Hesitation Wound : Messy Moralities in Meditative Jury Drama

By Muhammad Bahajjaj

 

Hesitation Wound offers a slow-burn jury drama that instigates the reality of morality’s complexity. The film does not necessarily hold the same dramatic energy as a typical courtroom drama, yet this is a film that offers depth in perspective on law’s frailty and ethic’s haze. It is a world where bodies both obscure and reveal secrets. It is a world where the affective balances the cognitive for a peek at truth. It is a world which can only be understood as something felt and thought in getting to the peak of ruth.
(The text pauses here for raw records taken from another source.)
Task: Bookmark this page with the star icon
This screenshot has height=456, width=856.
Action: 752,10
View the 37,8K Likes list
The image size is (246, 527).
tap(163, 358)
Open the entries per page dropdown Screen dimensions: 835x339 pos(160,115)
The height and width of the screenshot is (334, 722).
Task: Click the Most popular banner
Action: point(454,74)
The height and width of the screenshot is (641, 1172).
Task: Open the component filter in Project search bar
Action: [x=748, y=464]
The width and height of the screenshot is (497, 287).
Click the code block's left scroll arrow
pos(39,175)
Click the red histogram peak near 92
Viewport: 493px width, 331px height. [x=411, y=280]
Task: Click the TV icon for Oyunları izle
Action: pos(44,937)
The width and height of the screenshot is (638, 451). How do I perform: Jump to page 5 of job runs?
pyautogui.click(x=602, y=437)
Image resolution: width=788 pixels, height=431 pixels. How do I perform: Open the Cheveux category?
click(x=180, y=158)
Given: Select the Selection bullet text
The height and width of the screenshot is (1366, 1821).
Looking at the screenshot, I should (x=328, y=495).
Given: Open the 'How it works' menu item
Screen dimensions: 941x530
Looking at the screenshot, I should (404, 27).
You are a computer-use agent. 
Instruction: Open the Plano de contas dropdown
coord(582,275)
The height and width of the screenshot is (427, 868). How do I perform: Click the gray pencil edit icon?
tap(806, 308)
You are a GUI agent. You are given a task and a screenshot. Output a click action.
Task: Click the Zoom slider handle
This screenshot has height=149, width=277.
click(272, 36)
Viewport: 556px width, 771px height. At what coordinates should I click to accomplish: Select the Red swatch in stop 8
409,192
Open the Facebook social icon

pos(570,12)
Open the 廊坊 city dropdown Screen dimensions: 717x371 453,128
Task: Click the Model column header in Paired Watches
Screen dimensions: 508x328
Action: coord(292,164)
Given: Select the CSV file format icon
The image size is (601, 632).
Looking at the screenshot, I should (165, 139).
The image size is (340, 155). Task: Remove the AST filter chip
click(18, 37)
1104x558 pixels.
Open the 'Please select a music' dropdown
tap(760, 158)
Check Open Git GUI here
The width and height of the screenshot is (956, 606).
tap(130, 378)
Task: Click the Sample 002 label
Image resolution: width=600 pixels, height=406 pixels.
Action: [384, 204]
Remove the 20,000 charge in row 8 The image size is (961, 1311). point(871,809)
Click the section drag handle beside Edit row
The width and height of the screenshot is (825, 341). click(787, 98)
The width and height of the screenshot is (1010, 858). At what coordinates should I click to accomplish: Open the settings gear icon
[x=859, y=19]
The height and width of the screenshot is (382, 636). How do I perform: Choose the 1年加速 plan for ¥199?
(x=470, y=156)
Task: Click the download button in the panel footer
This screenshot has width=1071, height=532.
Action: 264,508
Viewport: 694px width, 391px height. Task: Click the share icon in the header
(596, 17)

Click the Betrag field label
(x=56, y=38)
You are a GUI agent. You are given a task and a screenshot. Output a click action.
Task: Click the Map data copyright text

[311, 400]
Hesitation Wound’s overall narrative is one etched in ambiguity. In Selman Nacar’s Venice debut, Canan (Tülin Özen) returns from the big city to her small-town province in Turkey in lieu of her mother’s worsening health condition, now in a vegetative state. The big-time lawyer additionally accepts a court case to defend a suspected murder, Musa (Ogulcan Uslu)—all while battling a justice system that operates on manipulation and partiality. As attempts turn into dead ends, time and circumstance force Canan’s hand. She resorts to utilizing family issues, both her own and others’, as weapons in legal battles. The result is a road to justice littered with half-truths and corrupted intents. To win the machine, one operates as a marred cog. A Critique of Turkey’s justice system becomes the foundation to speak on the messy, incessant, ambiguous nature of personal and public duties, inevitably colliding with each other.

Yet the film’s aesthetic choices that accompany the film’s narrative are puzzling. With its more than simple style, cinematography and editing, the film is matched by an extremely monotonous documentary-like execution. Yet one would expect clarity and objectivity as guiding principles for Hesitation Wound at large with its dry quasi-cinéma vérité framework—a precedent to tell a story as it is. But the outcome is only Socratic. One knows one does not know. Canan’s defendant, Musa, remains with no verdict by the film’s end. Whether he had committed the murder or not remains unresolved. The possibility of the deceased’s son as a potential suspect remains un-investigated by the police. The proposed cruelty and corruption enacted by the deceased himself, including a manipulation of law, is buried with him in the grave. What surfaces is an asynchronous film style and narrative intent—a clear vague film.

Hesitation Wound’s contradictory outcome is additionally reflected in its characters. Almost everyone in the film is crucified by hypocrisy. Canan, in a move of “compassion”, at last signs the papers to her mother’s death, allowing her parent’s last wish to be an organ donor to be fulfilled. Yet, this is the same Canan who informs her case judge of the possibility of resolving his hospitalised niece’s case, offering him the possibility of taking her late mother’s kidneys. The result is a judge’s favour won. The result is further delay of Musa’s life-in-prison sentence. The result is an enforced conflict of interest in justice that ensures Canan’s case more life against more death (her mother and the accused’s victim). The irony is morally dizzying, putting the film’s aesthetics in an equal position of moral vertigo: a clear-vague film for a right-wrong world. The stakes in private life are manipulated into public spheres, and the lines that ensure impartiality blurs. If the law is an objective attempt at morality, then it is an attempt built on subjective, failing bodies.

However, while bodies are exploited to hide moral truths, they inadvertently reveal secrets as well. They, especially wounded bodies, turn into potential gateways for clarity. Musa reveals rather belatedly the self-inflicted scars on his arms. His bodily infringements, his “hesitation wounds”, are evidence in court. How can a man who cannot take his own life take another? Additionally, for Canan, having neglected her mother for a law career, only returning to meet her dissolution, while juggling a losing case against a manipulative justice system, breaks down in tears. The big-time lawyer hides a small, withered self, broken within. A subsequent doctor’s appointment would prove just as much. In court she experiences haemorrhages, and a later diagnosis reveals sickness amid stress. Her life is at risk if she does not attend to her health. A dialectic that ignores bodily depths remains at best incomplete, at worst, death-inducing.

Wounds turn into revelations and the takeaway holds weight in jurisprudence. The takeaway involves shared sympathies with visceral signs of suffering, exploring them as pieces of history to complete pictures of truth. The takeaway invites grace—a commiseration with lapses in human behaviour, suggested as an inseparable aspect of holistic justice. Absolute evil becomes harder to codify in this more than confounding courtroom manoeuvre, inviting forgiveness into a world founded upon realms of ambiguity, paralysis, inaction, and hesitation.